The world number two's last match on Tour was back in November when he was defeated in the final of the ATP Tour Finals in London by Serbia's Novak Djokovic.
With only some exhibition matches in South America since, some questioned the move to go straight to the Australian Open but Federer, who won the last of his four Australian Open titles in 2010, said rest was required.
"It is key to always have a healthy schedule, it is difficult to do as they (the tournaments) are spread out basically from January to October-November," he said.
"It is hard to say I'm going to take one or two months off and practice hard while there are 10 to 15 new tournament winners on the Tour and you are sitting at home."

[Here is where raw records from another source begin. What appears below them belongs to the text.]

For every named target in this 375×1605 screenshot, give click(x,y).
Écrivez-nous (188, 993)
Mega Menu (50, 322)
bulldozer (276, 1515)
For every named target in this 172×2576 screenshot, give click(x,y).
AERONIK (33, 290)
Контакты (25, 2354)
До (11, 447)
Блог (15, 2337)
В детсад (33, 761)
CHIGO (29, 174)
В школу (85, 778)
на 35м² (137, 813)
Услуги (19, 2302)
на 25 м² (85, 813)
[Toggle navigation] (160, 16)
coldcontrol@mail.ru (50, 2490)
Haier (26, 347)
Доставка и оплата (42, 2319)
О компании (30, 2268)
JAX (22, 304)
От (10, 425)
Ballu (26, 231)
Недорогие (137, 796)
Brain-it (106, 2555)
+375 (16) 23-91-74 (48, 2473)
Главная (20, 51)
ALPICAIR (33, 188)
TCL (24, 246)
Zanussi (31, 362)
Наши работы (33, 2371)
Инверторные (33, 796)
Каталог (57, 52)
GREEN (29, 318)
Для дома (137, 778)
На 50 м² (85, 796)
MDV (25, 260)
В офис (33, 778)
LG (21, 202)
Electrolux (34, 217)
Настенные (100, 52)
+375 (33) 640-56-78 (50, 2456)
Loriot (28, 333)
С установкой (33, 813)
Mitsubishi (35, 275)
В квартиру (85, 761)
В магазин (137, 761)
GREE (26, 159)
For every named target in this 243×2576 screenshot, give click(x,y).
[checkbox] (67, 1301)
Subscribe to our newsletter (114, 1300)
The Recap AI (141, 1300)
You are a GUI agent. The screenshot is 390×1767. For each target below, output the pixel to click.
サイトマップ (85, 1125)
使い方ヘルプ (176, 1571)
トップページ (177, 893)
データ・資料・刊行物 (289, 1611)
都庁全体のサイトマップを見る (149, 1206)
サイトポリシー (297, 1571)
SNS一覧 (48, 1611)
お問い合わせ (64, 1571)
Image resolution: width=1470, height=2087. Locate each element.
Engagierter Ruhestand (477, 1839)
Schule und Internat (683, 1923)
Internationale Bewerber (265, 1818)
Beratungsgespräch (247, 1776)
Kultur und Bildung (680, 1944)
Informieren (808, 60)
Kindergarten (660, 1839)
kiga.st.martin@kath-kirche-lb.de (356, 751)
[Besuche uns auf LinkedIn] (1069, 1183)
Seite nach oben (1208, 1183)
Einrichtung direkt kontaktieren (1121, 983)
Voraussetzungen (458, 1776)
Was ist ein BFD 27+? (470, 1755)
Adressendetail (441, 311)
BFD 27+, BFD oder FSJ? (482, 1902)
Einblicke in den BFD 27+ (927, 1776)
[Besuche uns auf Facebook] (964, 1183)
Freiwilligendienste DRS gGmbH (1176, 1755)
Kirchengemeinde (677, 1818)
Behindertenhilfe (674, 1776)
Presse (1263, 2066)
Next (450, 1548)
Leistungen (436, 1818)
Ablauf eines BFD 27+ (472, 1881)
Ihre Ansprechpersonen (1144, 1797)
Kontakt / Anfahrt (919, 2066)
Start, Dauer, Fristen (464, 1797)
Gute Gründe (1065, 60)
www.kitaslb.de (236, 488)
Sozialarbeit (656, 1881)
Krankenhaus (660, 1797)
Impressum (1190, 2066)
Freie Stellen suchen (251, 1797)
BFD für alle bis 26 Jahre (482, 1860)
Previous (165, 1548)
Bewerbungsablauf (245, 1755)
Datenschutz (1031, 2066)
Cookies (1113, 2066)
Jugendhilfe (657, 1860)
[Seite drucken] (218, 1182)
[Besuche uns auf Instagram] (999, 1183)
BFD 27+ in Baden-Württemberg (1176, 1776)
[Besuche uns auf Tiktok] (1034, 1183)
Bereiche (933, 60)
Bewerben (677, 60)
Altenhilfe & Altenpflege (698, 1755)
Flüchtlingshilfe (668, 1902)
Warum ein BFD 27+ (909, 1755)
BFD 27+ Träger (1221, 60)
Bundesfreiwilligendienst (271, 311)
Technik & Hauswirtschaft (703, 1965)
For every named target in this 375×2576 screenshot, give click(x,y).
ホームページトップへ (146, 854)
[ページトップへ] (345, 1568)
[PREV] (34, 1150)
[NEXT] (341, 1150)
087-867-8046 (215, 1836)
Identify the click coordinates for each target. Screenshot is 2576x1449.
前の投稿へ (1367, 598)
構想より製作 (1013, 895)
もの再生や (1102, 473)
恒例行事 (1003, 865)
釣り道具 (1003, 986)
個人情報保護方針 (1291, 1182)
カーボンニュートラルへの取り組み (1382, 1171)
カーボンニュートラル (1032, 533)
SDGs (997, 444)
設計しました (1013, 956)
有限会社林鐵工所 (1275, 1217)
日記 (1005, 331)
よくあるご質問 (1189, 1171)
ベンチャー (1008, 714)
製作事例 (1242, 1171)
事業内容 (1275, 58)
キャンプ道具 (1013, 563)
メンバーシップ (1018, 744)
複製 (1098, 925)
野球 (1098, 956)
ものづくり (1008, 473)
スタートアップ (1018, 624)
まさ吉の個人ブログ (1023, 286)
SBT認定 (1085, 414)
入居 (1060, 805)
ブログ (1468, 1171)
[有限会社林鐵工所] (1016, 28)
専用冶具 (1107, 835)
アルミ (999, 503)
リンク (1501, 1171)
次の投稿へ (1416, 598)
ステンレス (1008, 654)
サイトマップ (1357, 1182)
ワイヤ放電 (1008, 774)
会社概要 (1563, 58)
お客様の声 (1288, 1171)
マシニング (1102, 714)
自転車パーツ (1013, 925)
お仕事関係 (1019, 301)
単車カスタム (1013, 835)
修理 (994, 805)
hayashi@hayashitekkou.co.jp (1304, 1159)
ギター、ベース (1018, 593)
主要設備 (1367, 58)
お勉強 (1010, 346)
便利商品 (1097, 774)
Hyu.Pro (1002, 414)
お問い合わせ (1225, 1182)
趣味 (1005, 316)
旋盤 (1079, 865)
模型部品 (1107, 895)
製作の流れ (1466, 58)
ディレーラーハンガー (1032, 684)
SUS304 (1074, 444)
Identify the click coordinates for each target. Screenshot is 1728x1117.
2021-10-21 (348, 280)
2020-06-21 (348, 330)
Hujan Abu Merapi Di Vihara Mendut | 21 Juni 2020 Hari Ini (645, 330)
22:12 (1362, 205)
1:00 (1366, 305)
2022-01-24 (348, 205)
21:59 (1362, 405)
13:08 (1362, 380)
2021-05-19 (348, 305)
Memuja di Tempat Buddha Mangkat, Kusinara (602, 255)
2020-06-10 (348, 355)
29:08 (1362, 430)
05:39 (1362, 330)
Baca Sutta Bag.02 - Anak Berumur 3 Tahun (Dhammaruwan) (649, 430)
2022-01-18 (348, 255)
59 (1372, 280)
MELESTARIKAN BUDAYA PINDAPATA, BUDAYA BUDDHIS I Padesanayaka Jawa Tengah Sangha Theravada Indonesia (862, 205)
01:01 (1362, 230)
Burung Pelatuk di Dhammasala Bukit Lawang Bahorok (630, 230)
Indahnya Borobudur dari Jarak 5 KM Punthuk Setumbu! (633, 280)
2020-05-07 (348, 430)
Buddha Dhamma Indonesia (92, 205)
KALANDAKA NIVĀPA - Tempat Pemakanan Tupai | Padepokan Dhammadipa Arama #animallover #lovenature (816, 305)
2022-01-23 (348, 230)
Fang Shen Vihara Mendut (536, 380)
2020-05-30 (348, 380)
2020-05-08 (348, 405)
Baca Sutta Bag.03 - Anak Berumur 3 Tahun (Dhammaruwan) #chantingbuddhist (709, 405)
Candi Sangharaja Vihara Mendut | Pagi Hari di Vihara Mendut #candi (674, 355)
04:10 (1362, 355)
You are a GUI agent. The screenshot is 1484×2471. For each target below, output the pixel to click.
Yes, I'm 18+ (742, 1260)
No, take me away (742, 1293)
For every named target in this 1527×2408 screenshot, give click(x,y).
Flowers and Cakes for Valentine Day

Federer said he had never been scared to take such decisions.
"For me, in the long run, I want to stay healthy and enjoy what I am doing, I want to have fun, I want to be excited and motivated coming back to the Tour," he explained.
"For that I really need to get away from it all, which I have done for the last two or three weeks now after an incredible busy South American trip and an incredible busy year so it is important for me to have the family time."
While the Swiss seemingly manages his career like clockwork, avoiding injury and ensuring he is always suitably refreshed to add to his record grand slam haul, the same cannot be said of Spaniard Nadal.
The 11-times grand slam champion has not played since losing in the early rounds at Wimbledon last year as his troublesome knees continue to require rest, forcing a late withdrawal from the Jan 14-27 Australian Open.
Federer said the continued absence of Nadal was an opportunity for one of the other players in the men's draw to break the Federer-Djokovic-Nadal domination, like Briton's Andy Murray did at the U.S. Open in September.
"I think it is an exciting one, we have had four different grand slam champions in the last year and everybody seems in great shape," he said, acknowledging that defending champion and world number one Djokovic was the favorite.
"Obviously with Rafa not around it is unfortunate, we would love to see him back so we were all hoping he was going to come back, but it creates opportunities for many other players with one less guy who normally runs through 90 percent of the guys so it is an interesting Australian Open."